### Your tasks
1. From the Cineca text, write out the passage between "Cineca supercomputer" and "Intel Omni-Path interconnection.", inclusive.
2. According to the Cineca text, what interconnection will the third-stage system integrate?
3. Decide whether each statement agrees with the Cineca text. Give yes or no for each, with the deciding words quoted from the text.
(a) MaX is funded by the European Community.
(b) Galileo is a cluster built by Lenovo.
(c) In the new data layout, a single TILE of processes holds all the G-vectors and all the bands.

### Excerpted text
Cineca supercomputer
The Cineca team currently does their research using the Cineca FERMI BGQ supercomputer and an IBM NeXtScale cluster named Galileo based on Intel Xeon processors and Intel Xeon Phi coprocessors (768 E7120P). Cineca’s next HPC computer will be a Lenovo named Marconi with 2 PFlops with Intel Xeon processors E5 v4 in a first stage and 11 PFlops with the next-generation Intel Xeon Phi processors before fall of 2016. A third-stage system will include 4.5PFlops with future Intel Xeon processors and integrate an Intel Omni-Path interconnection.
Cineca Quantum ESPRESSO code modifications
Cineca is engaged in many R&D projects relating to HPC developments. One of the most important is MaX, which is a center of excellence funded by the European Community, whose ambitions are to establish an infrastructure for the material scientists and to support the development of codes toward the exascale. According to Cavazzoni, “We always focused our work on the part of numerical algorithms on the Fourier transform (FFT) and on the linear algebra modules. We started to rethink the overall organization of the memory hierarchy and parallelization structure. In particular, we modified the code in order to implement a sort of hierarchical tiling of data structures. In order to do so, we had to deeply modify the distribution of the data structure in Quantum ESPRESSO. The following figure shows the high level QE hierarchy.”
Cineca is tiling data structures to efficiently use the computing power of each node. They changed fine-grain parallelism in the QE FFT module by refactoring data distribution using task groups as shown in Figure 4. The move to a many core model required changing QE code to make it fit the structure of a single node efficiently and splitting QE code into intra-node and inter-node processes. In their work with the new data layout, a single TILE of processes, inside a given taskgroup, contains all the G-vectors and subset of bands to compute full 3-D FFTs. The data tiling can be changed to best match the HPC system characteristic, to the limit (if node memory permits) of having a whole 3-D FFT performed by a single taskgroup locally to the node.

### Information given

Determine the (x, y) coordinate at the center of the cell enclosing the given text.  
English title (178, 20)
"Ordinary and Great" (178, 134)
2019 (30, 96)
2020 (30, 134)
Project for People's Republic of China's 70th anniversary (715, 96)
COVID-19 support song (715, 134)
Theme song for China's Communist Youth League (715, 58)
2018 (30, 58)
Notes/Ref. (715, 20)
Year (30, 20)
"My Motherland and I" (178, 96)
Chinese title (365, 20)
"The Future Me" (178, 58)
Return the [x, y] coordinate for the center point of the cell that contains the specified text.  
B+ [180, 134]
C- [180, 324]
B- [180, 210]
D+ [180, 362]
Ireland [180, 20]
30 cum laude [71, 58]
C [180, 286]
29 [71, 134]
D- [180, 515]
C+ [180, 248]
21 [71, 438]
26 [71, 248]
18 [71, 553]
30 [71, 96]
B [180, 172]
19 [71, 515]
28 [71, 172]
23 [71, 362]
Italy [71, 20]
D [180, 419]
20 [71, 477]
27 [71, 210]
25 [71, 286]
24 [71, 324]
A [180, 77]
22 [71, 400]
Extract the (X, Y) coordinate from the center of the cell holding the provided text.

### The results
1.
Cineca supercomputer
The Cineca team currently does their research using the Cineca FERMI BGQ supercomputer and an IBM NeXtScale cluster named Galileo based on Intel Xeon processors and Intel Xeon Phi coprocessors (768 E7120P). Cineca’s next HPC computer will be a Lenovo named Marconi with 2 PFlops with Intel Xeon processors E5 v4 in a first stage and 11 PFlops with the next-generation Intel Xeon Phi processors before fall of 2016. A third-stage system will include 4.5PFlops with future Intel Xeon processors and integrate an Intel Omni-Path interconnection.

2. An Intel Omni-Path interconnection.

3.
(a) Yes: "a center of excellence funded by the European Community"
(b) No: "an IBM NeXtScale cluster named Galileo"
(c) No: "contains all the G-vectors and subset of bands"